III : Plaidoyer (partie 1)

Légende 3 sur 5 de la série La leçon de Saladin
 

Saladin passe la limite des arbres et se retrouve au pied d’un promontoire à moitié effondré. Derrière lui, la vieille forêt s’étend de toute sa largeur, l’ombre laissant doucement la place à l’aube. Isirah et lui ont marché deux kilomètres depuis le village de Kepre pour se rapprocher de l’emplacement du récepteur de l’Âge d’or.

En haut du promontoire, Saladin tourne son attention vers une cuvette assez profonde juste devant lui. Elle s’est écroulée sur elle-même sous la pression d’une des nombreuses invasions de la Terre. Une antenne rouillée, datant d’une époque lointaine, sort encore des décombres, au milieu de la végétation, des débris et autres paraboles démembrées. On peut encore lire l’inscription « POINT PERIHELION » sur l’antenne. En dessous, Saladin repère une trappe rouillée.
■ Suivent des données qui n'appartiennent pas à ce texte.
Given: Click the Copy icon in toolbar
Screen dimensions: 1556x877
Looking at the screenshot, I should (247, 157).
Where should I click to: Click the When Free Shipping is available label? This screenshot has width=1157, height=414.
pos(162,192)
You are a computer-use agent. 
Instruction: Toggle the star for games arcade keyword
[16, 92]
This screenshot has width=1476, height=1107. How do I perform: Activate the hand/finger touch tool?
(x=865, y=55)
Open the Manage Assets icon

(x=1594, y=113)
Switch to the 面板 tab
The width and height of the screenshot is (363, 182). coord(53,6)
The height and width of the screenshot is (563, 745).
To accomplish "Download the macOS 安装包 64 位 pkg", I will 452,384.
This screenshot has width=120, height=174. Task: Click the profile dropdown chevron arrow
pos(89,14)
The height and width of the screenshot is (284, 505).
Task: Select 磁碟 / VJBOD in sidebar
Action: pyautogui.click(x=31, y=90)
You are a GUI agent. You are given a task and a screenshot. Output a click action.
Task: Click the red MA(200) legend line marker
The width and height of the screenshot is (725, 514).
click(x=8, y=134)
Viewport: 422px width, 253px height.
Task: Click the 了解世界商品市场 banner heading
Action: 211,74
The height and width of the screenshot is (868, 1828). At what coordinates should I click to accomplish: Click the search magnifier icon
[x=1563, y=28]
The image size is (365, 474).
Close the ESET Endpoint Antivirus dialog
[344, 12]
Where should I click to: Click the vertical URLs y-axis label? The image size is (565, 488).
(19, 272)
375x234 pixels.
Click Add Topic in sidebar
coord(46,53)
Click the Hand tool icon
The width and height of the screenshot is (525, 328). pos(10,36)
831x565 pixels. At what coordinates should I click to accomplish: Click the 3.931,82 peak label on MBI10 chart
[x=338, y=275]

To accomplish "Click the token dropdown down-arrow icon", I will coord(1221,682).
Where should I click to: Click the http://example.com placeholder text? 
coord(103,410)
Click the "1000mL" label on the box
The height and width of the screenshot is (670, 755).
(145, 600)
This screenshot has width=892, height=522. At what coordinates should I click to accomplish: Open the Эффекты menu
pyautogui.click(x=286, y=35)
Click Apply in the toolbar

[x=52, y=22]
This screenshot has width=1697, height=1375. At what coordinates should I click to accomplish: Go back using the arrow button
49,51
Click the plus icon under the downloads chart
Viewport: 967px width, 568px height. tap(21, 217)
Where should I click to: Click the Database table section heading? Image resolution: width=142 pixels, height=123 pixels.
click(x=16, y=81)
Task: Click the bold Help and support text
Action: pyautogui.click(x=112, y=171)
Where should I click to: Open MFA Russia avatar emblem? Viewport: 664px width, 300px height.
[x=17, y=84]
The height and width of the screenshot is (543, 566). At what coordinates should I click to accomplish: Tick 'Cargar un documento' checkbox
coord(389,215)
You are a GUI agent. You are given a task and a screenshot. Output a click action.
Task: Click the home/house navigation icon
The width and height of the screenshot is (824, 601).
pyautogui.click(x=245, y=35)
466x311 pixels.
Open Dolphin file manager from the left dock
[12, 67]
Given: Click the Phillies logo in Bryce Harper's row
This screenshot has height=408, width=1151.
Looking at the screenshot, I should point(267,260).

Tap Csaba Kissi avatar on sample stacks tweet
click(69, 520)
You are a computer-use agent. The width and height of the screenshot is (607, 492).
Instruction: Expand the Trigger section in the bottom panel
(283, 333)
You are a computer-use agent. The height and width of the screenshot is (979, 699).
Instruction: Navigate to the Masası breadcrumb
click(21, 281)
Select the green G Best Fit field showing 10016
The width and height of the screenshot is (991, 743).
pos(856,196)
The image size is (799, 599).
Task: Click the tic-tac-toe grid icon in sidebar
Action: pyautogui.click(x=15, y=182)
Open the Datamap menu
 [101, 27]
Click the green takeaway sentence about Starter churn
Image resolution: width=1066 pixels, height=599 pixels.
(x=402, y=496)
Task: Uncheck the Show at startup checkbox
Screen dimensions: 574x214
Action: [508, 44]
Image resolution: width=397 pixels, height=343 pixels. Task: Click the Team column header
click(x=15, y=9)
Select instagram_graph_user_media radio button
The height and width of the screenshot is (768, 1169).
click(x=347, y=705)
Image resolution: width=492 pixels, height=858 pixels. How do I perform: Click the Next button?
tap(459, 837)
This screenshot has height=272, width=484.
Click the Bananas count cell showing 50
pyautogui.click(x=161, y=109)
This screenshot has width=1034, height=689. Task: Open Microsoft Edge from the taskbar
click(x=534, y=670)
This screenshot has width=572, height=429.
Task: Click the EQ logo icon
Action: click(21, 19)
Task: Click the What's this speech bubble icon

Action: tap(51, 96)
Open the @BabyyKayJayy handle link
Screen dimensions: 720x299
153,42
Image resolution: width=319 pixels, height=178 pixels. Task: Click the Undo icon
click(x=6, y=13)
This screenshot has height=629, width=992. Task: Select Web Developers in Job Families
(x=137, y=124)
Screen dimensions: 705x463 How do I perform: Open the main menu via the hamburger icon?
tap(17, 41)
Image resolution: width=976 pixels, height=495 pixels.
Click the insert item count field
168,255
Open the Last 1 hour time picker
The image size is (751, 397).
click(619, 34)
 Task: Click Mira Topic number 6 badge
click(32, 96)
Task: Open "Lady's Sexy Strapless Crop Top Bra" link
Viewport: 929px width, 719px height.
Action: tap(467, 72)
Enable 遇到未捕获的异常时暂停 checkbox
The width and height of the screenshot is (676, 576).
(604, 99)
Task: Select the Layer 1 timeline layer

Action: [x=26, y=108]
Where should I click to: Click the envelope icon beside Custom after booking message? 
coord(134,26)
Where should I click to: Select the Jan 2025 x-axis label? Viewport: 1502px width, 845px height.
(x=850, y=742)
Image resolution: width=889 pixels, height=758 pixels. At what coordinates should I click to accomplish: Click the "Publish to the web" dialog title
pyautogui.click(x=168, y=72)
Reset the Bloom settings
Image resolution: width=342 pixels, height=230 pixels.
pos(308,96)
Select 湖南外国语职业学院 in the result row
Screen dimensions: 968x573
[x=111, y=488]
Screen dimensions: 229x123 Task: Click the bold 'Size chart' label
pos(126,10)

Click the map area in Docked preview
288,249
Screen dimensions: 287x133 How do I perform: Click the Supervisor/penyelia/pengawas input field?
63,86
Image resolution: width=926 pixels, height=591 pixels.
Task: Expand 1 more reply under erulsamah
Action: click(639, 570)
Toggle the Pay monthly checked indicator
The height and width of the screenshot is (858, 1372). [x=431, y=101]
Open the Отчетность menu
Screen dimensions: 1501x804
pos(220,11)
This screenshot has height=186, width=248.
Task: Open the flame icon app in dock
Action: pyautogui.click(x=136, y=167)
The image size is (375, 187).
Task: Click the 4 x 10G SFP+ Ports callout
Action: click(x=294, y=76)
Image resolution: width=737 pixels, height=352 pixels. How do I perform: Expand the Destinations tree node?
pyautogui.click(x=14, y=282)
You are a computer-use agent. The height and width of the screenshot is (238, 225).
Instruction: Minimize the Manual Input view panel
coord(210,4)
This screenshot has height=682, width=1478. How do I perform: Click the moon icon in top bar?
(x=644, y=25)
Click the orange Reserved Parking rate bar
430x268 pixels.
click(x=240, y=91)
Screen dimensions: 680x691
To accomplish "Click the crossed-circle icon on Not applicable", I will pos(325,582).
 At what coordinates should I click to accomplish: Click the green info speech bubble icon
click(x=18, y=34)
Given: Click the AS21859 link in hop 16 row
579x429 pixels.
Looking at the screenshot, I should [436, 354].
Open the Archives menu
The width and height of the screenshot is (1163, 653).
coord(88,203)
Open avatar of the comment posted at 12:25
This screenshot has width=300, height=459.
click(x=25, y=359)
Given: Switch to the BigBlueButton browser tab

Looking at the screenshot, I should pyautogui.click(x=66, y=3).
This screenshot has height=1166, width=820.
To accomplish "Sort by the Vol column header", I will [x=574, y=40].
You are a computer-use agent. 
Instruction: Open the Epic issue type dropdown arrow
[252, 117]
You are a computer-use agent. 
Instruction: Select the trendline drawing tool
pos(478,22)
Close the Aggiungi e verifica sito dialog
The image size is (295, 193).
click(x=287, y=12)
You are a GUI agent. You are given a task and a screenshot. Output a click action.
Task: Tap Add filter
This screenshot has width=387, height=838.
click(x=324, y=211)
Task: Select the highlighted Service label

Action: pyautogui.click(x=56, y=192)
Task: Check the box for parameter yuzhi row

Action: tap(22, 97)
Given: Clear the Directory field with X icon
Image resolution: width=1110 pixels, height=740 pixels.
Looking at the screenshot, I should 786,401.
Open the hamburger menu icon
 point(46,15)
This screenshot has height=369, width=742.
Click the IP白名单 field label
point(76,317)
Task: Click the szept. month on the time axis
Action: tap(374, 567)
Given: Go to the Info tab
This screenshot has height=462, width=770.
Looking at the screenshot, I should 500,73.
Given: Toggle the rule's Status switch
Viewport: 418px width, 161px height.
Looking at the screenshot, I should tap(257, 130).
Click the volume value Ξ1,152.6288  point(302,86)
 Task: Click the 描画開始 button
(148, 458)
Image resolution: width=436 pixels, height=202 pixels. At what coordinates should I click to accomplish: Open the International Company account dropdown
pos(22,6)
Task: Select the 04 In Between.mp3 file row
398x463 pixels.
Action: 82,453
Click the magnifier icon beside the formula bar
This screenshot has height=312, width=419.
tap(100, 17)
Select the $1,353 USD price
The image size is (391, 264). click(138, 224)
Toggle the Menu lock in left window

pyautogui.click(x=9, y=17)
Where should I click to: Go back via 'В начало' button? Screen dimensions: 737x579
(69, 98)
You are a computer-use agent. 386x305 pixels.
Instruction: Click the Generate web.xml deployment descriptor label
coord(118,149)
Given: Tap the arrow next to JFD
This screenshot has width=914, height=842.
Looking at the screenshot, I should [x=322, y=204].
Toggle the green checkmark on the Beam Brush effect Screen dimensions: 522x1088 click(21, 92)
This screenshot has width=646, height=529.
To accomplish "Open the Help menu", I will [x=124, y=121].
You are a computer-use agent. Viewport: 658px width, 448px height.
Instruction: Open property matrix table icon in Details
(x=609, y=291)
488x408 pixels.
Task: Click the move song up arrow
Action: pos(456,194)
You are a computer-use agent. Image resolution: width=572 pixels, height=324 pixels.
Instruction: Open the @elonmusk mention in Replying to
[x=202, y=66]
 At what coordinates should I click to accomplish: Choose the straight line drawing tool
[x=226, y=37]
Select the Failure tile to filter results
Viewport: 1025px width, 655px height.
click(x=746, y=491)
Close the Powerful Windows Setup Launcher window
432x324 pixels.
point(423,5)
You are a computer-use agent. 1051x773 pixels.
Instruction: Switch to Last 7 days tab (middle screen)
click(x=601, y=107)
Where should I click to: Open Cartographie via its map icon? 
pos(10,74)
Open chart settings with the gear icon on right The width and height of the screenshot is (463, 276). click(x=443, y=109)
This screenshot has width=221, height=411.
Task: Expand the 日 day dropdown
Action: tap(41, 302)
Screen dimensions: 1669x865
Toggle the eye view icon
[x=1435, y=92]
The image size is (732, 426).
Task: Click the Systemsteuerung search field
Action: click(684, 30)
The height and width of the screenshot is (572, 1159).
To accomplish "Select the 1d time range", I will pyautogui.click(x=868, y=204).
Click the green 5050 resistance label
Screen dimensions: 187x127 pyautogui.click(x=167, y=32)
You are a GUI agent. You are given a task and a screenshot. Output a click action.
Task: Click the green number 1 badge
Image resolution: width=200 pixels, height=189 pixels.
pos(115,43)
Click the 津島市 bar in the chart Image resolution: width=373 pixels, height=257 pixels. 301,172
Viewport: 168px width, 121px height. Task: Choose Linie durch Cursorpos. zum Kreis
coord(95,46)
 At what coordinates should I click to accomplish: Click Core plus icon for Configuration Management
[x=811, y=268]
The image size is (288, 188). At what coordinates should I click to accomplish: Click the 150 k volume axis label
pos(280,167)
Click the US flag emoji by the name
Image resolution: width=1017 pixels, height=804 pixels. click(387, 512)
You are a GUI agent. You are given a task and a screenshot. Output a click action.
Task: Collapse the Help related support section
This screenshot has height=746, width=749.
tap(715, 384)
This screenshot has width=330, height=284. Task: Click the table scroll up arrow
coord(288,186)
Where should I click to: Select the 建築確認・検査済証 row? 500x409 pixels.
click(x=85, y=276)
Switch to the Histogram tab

« Le signal de la cabane était celui d’un appareil enregistreur, explique Isirah. Sa transmission était reçue ici. »

« Donc, le voleur a placé un appareil de reconnaissance à l’insu des villageois », conclut Saladin.

« C’est malin, pour trouver des ouvertures, dit Isirah. Je détecte aussi un courant électrique. Il doit y avoir une batterie sous tous ces gravats. Le Pic de Felwinter pourrait en faire bon usage. »

« Des pillards semblent peu probables. Pas de violence dans le village, pas de luttes territoriales, et ils ont volé un cochon… dit Saladin. Ça me fait plutôt penser à un animal affamé. »

Isirah vrombit pensivement. « Si un animal sauvage se met à tuer du bétail, on l’abat. »

Saladin glousse. « Et les loups sauvages dont on a eu pitié deviennent des chiens fidèles, n’est-ce pas, Isirah ? »

« Parfois… un jour, soupire Isirah. Tu veux protéger les gens d’ici ? Donne aux Seigneurs les moyens de le faire avec l’appareil qui se cache là-dessous. Fais régner l’ordre avant qu’un Seigneur de Guerre ne prenne les commandes. Ne chasse pas des chiens errants dans l’espoir de les dresser. »

« Par chance, nous pouvons faire les deux. » Saladin se fend d’un rare sourire.

« Nous ne devrions pas compter sur la chance, Forge. »

Arrivé à la base de l’antenne, Saladin remarque que la rouille a été frottée à plusieurs endroits autour de la trappe. Il scrute les nombreuses cachettes possibles autour de lui, prêt à une embuscade. Rien n’apparaît. Vexé, il hausse les épaules et fait tourner la poignée de la trappe jusqu’à ce qu’un bruit sourd annonce son ouverture.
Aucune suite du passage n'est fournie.